Posted Jun 17, 2008 at 1:42 PM | Permalink

I guess I need to download the 400 MB file – the information is obviously useful. Now that my cable is back and I am off dial-up, it falls within the realm of possibility.
Thor

Posted Jun 17, 2008 at 2:06 PM | Permalink

Some similar logfiles are found on the FTP site below. It looks like the values are from some kind of test run. Still, information can be decoded from the different log files. If you don’t want to download 400 MB, that is.
ftp://data.giss.nasa.gov/pub/gistemp/GISS_Obs_analysis/test/STEP2/test1/
Steve McIntyre

Posted Jun 17, 2008 at 6:36 PM | Permalink

The holding directory at ftp://data.giss.nasa.gov/pub/gistemp/ for GISTEMP working files was created for the first time on June 10, 2008, just after JOhn G initiated the present attention on June 8 http://www.climateaudit.org/?p=3169 . In the past, we’ve noticed NASA responding to CA posts – needless to say without linking here – and the present “coincidence” seems like another example.
Steve McIntyre

Posted Jun 19, 2008 at 7:08 AM | Permalink

Boy, it’s hard to reconcile GISS bilge. I’m getting fairly close to being able to do Wellington NZ and then something else pops up.

Nicholas sent me a new tool to read one of Hansen’s annoying binary files
ftp://data.giss.nasa.gov/pub/gistemp/GISS_Obs_analysis/ARCHIVE/2008_05/binary_files/Ts.GHCN.CL.5

This is an annual anomaly calculation. I extracted Chatham Island which is used in the Wellington NZ calculation and compared it to the annual anomaly (Hansen style) that I had calculated from the GISS dset1 version that I scraped in Feb 2008. Most values were identical, with some being 0.1 different presumably due to mysteries of Hansen rounding.

But there were (and are) some puzzling differences. The binary version has values for 1880, while the Feb 2008 version commenced in 1881. I re-downloaded the current dset1 version and it also started only in 1881. Where did the 1880 values appear from? Who knows?
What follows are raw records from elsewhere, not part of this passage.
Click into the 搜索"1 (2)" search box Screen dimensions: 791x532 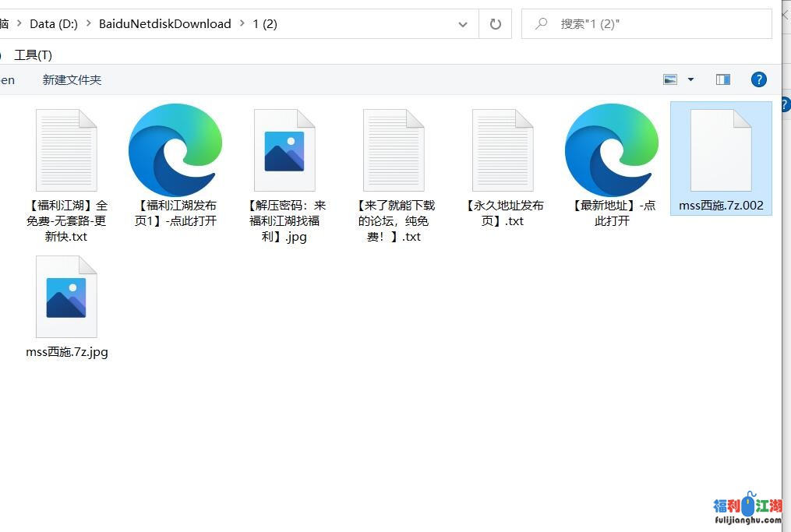655,24
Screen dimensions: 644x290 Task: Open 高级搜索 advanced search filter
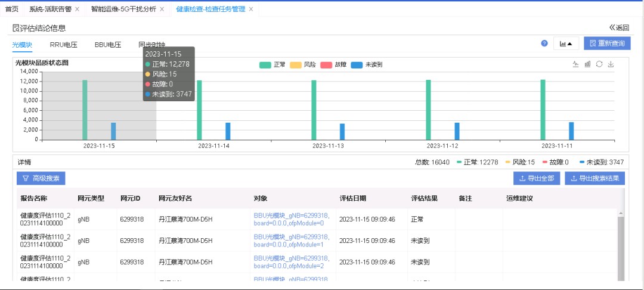tap(41, 178)
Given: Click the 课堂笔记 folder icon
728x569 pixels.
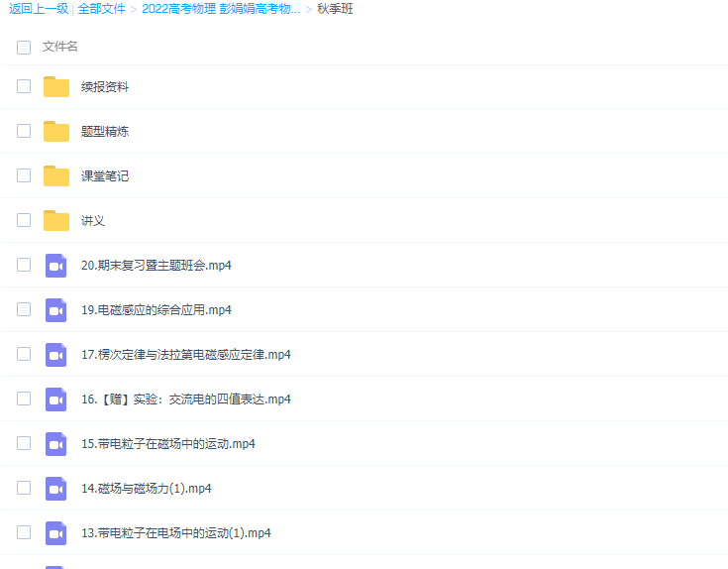Looking at the screenshot, I should pyautogui.click(x=56, y=176).
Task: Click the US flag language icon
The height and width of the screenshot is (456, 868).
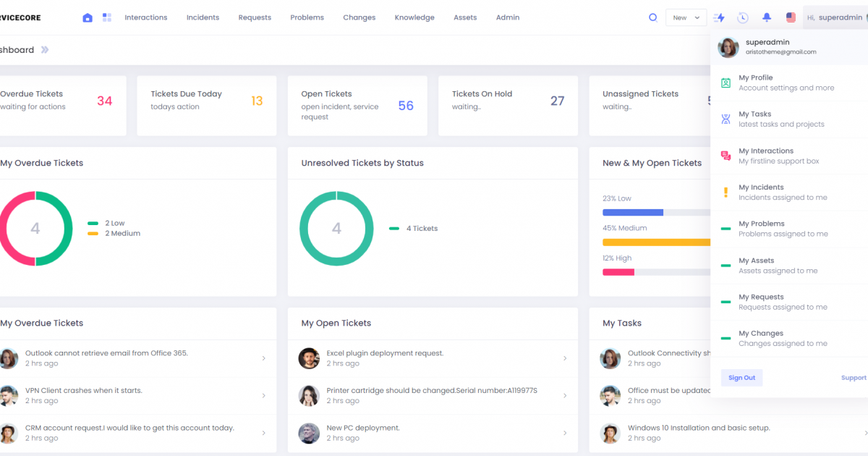Action: 791,17
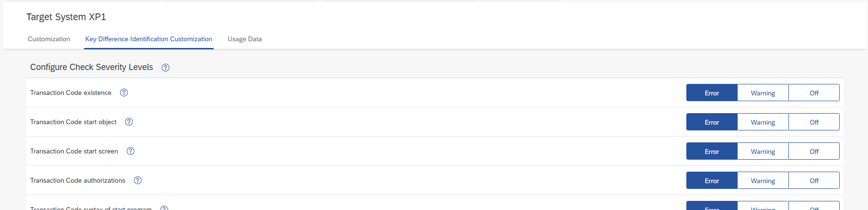
Task: Turn Off Transaction Code authorizations check
Action: coord(814,181)
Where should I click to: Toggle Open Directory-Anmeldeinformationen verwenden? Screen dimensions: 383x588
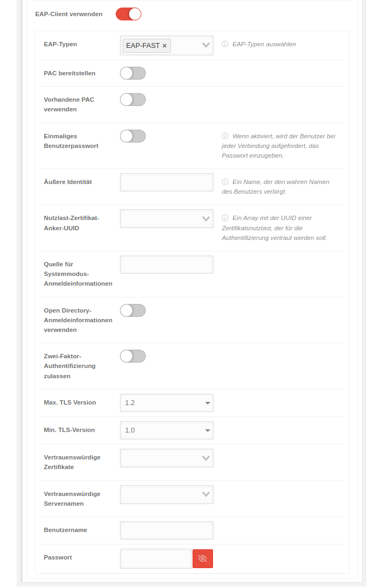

This is NASA.

The only other differences were in 1989, where the differences were as much as 3 deg C! I re-downloaded the current dset0 version and compared it to the versions scraped a few months ago and compared the dset0 versions (there were 7 of them.) dset0 series 1-5 for Chatham Island were file identical. dset0 series 6 had a few more months of data in 2008 and added some months that were previously NA in 2007, but otherwise was file-identical.
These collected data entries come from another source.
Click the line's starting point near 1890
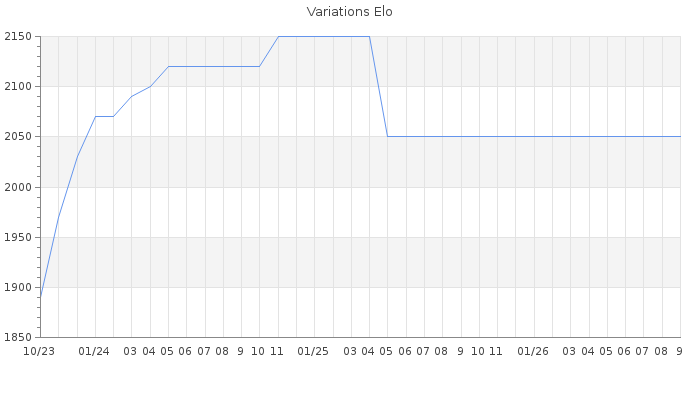coord(41,297)
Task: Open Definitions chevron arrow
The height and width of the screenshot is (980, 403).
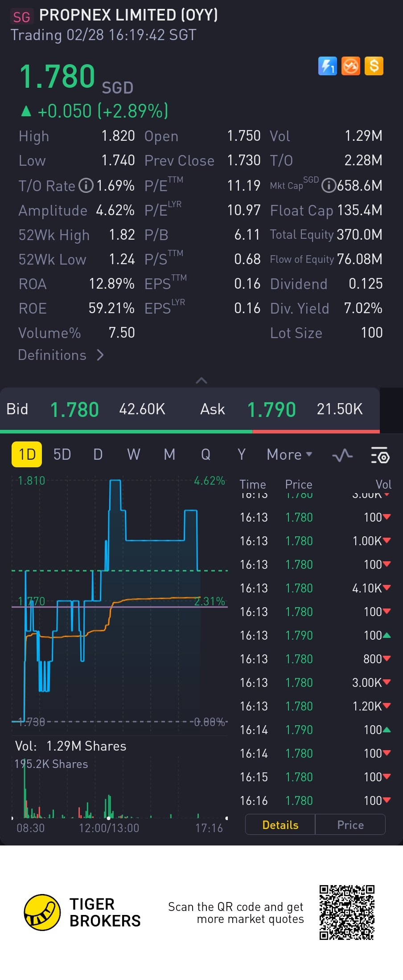Action: (100, 355)
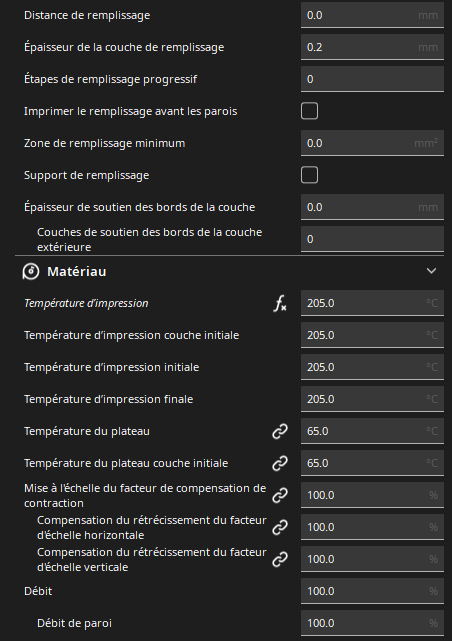Click the Débit percentage field
The height and width of the screenshot is (641, 452).
click(x=372, y=591)

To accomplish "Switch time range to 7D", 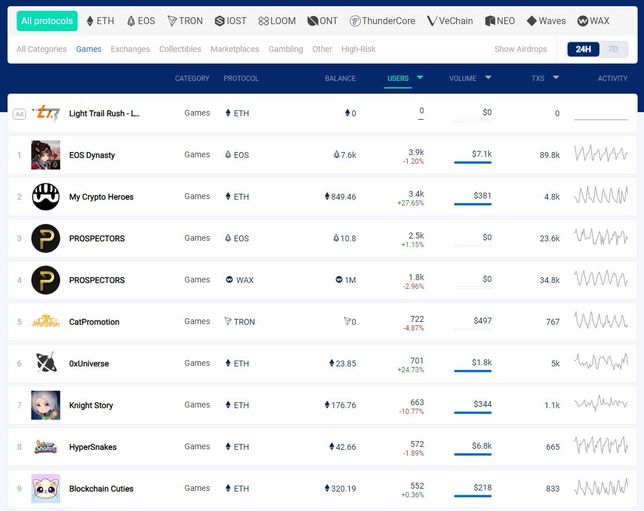I will [614, 49].
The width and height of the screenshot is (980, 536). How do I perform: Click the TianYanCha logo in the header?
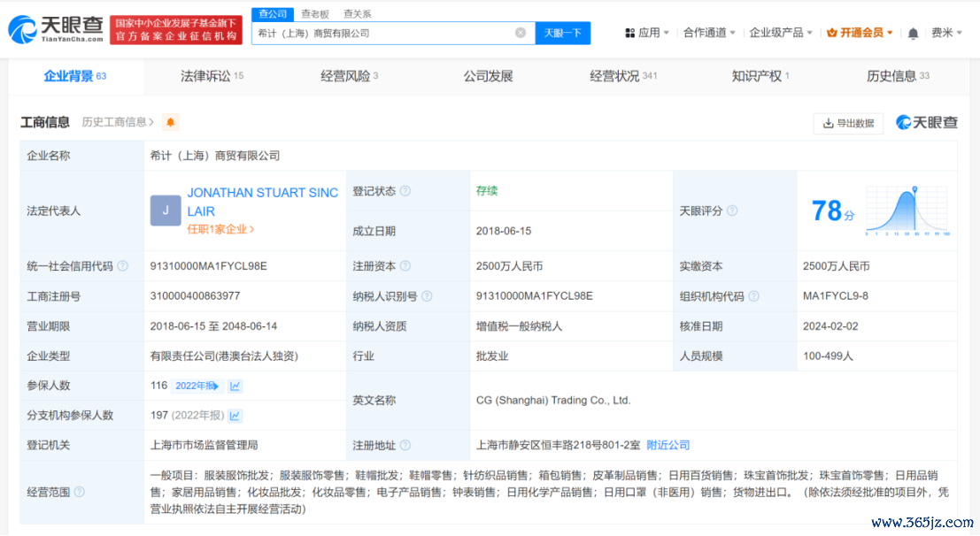tap(55, 30)
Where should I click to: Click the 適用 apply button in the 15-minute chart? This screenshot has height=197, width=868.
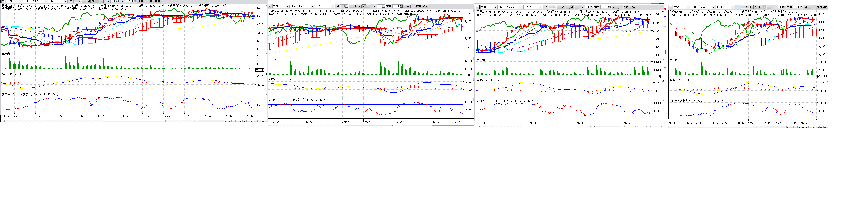pos(407,6)
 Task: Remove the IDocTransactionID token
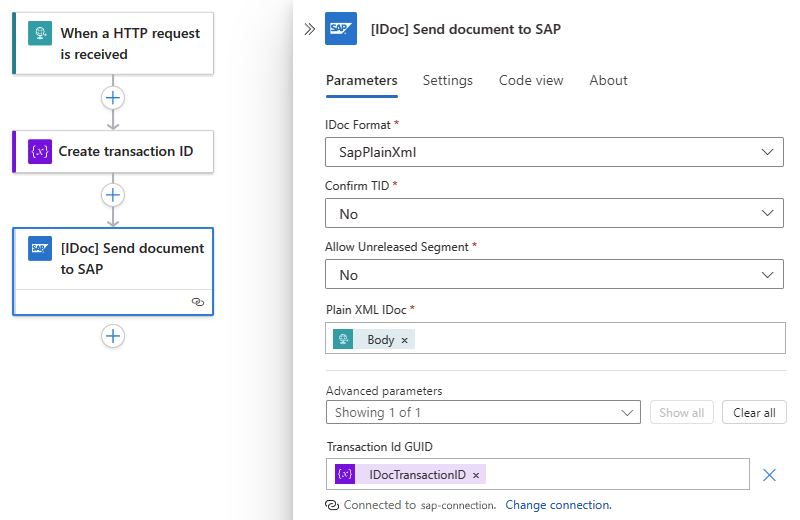pyautogui.click(x=476, y=475)
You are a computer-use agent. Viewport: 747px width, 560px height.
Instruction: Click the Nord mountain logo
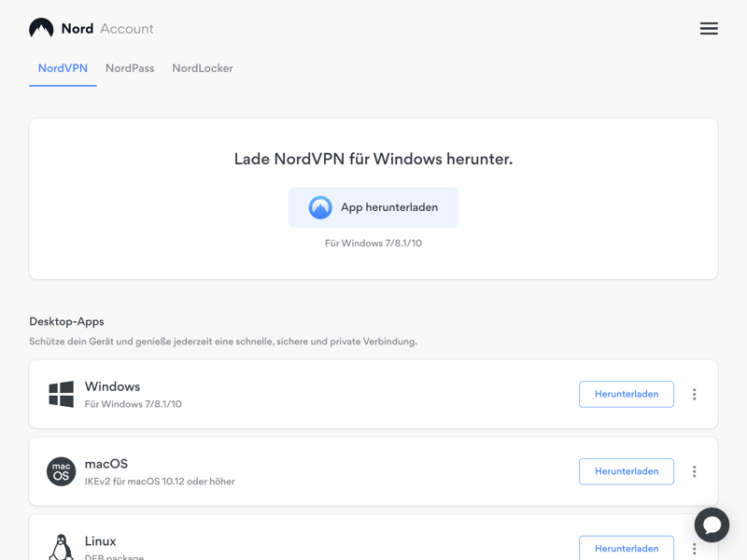41,28
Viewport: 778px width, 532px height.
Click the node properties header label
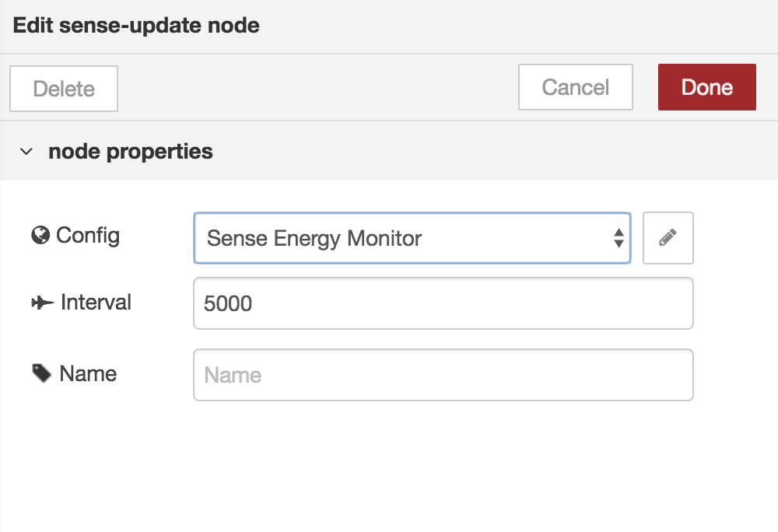click(131, 151)
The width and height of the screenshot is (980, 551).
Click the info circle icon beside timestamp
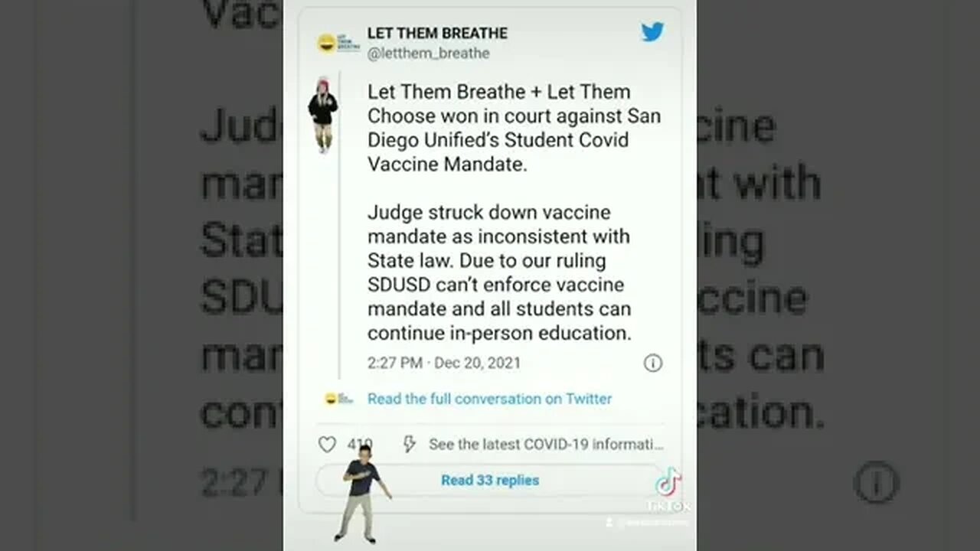tap(653, 363)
But there was a difference in version 7 as shown below.

Here are the values from the Feb 2008 version (as I scraped it).

87 1987 15.8 15.2 14.2 12.5 10.9 8.8 7.3 8.9 8.4 10.5 12.3 14.0 15.1 12.5 8.3 10.4 11.60
88 1988 1.0 16.6 1.0 11.5 NA 9.1 8.7 NA NA 1.0 11.7 13.7 10.5 5.3 8.9 5.8 7.64
89 1989 1.0 1.0 14.1 12.1 1.0 NA NA 9.2 NA 1.0 1.0 13.1 5.2 9.1 NA 0.5 3.95
90 1990 14.4 15.0 14.7 12.1 11.3 9.7 7.9 9.0 8.9 10.9 12.9 14.1 14.2 12.7 8.9 10.9 11.66

Here are the values from the June 2008 version (as I scraped it).

87 1987 15.8 15.2 14.2 12.5 10.9 8.8 7.3 8.9 8.4 10.5 12.3 14.0 15.0 12.5 8.3 10.4 11.58
88 1988 14.1 16.6 14.5 11.5 11.0 9.1 8.7 8.3 9.7 11.3 11.7 13.7 14.9 12.3 8.7 10.9 11.71
89 1989 16.3 15.2 14.1 12.1 11.2 9.5 7.4 9.2 9.1 11.7 13.3 13.1 15.1 12.5 8.7 11.4 11.90
90 1990 14.4 15.0 14.7 12.1 11.3 9.7 7.9 9.0 8.9 10.9 12.9 14.1 14.2 12.7 8.9 10.9 11.66

So they’ve obviously located a transcription error in this version and corrected it between Feb 2008 and June 2008 either at the GHCN stage or GISS stage. Fair enough. But this error has been corrected nearly 20 years after the collection of the data and only after Climate Audit commenced examination of this particular calculation. Needless to say, they didn’t issue an error notice nor advise us of the change.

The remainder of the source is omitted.